Un siglo después, a lomos de la industria cultural y del omnipresente ciberentorno, esa sempiterna querencia se encarna en el espectáculo que no cesa, denunciado hace medio siglo por Guy Débord como motor de la alienación postmoderna; y también en los procesos de estetización que el hiperconsumo —vía moda, diseño, deporte o nouvelle cuisine— y los nuevos cultos promueven.

Entendidas hace un siglo como aglomeraciones de individuos propensas al gregarismo, la irracionalidad y la fanatización, las masas sobre las que reflexionaron Le Bon, Ortega o Freud se dan en la actualidad, así mismo, de maneras nuevas y harto sutiles, que a menudo excluyen la copresencia física e incluyen la dispersión y hasta el aislamiento. Piense el lector en el riesgo de masificación que entraña el abuso compulsivo de las redes sociales y del streaming audiovisual —junto a usos saludables, claro—, cuando incontables personas recluidas en sus domicilios, en el transporte o en la calle entablan fugaces, epidérmicos contactos, simulacros de comunicación que resultan tan alienantes y aislantes como los que las muchedumbres presenciales fomentan.

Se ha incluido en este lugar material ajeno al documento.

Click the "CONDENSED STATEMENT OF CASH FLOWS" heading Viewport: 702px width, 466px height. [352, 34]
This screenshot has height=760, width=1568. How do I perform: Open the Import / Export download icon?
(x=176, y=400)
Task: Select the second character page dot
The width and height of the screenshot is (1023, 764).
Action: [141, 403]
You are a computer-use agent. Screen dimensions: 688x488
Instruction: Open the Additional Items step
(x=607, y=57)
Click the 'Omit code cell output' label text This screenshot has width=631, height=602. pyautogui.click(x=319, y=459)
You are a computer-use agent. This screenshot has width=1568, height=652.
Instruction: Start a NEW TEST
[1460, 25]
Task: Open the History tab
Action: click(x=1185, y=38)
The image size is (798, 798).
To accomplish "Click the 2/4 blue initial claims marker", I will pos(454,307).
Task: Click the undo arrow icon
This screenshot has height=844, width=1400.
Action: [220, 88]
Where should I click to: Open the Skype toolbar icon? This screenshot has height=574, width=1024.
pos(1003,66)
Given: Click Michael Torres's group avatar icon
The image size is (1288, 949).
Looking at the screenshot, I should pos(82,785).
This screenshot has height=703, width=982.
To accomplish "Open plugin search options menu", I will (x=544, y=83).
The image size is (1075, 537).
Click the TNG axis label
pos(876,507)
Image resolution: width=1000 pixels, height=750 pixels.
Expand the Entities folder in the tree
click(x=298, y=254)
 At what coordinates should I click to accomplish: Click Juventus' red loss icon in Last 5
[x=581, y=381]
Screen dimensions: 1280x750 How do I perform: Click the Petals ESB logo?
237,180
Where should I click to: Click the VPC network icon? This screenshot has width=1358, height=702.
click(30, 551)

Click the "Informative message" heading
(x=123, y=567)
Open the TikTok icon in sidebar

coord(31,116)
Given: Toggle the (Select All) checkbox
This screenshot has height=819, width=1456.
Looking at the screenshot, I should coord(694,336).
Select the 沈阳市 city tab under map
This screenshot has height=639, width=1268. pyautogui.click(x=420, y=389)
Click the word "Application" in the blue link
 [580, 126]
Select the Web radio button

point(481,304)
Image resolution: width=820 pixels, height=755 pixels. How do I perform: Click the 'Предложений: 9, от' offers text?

Y piénsese, también, en la inclinación que tanto los individuos como los colectivos muestran a embelesarse con las autoimágenes que la tecnología digital produce y multiplica ad libitum. Convertido en uno de los recursos más manidos del narcisismo postmoderno —esa estupefaciente compulsión a exhibir a todas horas el palmito, inmejorable máscara encubridora—, el selfie halla su correlato colectivo en la exhibición que las muchedumbres hacen de sí mismas a través de las redes sociales y de los medios de persuasión que auspician y sancionan su existencia.

Ello no quiere decir, por supuesto, que toda aglomeración deba ser considerada como adocenada masa. Pero sí que, con mayor frecuencia de lo que suele admitirse, la cultura del espectáculo dominante alienta la formación de gentíos gregarios que, lejos de comportarse como multitudes críticas y articuladas, hacen del recurso al selfie un hábito de exhibición extática ante la propia tribu y de intimidación frente a las adversarias.

Por si fuera poco, la práctica simultaneidad entre la producción y la recepción de mensajes que la red hace posible ha dado una vuelta de tuerca decisiva al modo en que tanto las muchedumbres gregarias como las multitudes articuladas se construyen a sí mismas y comparecen ante la mirada propia y la ajena. Quienes hoy se concentran o manifiestan disponen de un arsenal de dispositivos con los que toman, producen, distribuyen y reciben, de forma virtualmente instantánea, una plétora de imágenes icónicas proclives a suscitar un autoembeleso semejante al que en el plano personal produce el selfie, entre otros efectos.

Y capaces de prestar alas renovadas, además, a ese crucial fenómeno de nuestro tiempo que Elisabeth Noelle-Neumann denominó “espiral del silencio”. Por un lado, una “espiral de adhesión” por mor de la que nuevos sujetos aspiran a incorporarse a la creciente vorágine de consenso, cuyo ascendiente crece y crece hasta devenir mayoritaria o incluso hegemónica. Y por otro, a modo de indispensable contraparte, una mucho menos reconocida “espiral del silencio”, en virtud de la que un número considerable de ciudadanos tienden a silenciar sus propios sentimientos y pareceres, en la medida en que los perciben como minoritarios o marginales.

¿Tendrá algo que ver lo antedicho, por ventura, con la espiral de trivialidad y esperpento que aquí y ahora nos aflige?

Albert Chillón es profesor de la UAB y escritor.